Problem requirements: The entries below contain a line with "Task: Open the hamburger Menu icon" and a line with "Task: Select the darkest". Quote exactly those two lines and all lines between them.

Given entries:
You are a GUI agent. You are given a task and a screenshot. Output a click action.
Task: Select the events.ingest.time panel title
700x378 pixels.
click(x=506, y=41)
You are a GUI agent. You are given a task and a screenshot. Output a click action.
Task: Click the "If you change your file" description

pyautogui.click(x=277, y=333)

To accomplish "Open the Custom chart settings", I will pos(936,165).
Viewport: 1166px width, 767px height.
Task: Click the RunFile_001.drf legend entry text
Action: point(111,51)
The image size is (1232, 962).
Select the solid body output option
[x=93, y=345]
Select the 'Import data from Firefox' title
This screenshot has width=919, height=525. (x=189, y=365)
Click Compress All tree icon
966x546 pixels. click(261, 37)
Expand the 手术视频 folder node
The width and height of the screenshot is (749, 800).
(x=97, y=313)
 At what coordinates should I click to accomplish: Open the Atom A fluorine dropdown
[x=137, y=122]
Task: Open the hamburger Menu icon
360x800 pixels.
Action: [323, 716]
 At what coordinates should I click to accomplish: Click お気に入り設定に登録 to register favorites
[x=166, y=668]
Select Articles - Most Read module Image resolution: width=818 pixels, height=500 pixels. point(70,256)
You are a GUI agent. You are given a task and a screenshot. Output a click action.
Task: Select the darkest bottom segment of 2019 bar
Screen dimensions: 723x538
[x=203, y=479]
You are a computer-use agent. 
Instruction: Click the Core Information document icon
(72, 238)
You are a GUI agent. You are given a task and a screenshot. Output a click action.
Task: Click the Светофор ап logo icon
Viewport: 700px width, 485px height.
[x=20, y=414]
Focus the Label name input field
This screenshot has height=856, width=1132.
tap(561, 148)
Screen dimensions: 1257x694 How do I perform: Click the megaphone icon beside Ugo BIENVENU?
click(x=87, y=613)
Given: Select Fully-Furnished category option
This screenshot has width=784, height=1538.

Answer to the exercise:
Task: Open the hamburger Menu icon
360x800 pixels.
Action: [323, 716]
 At what coordinates should I click to accomplish: Click お気に入り設定に登録 to register favorites
[x=166, y=668]
Select Articles - Most Read module Image resolution: width=818 pixels, height=500 pixels. point(70,256)
You are a GUI agent. You are given a task and a screenshot. Output a click action.
Task: Select the darkest bottom segment of 2019 bar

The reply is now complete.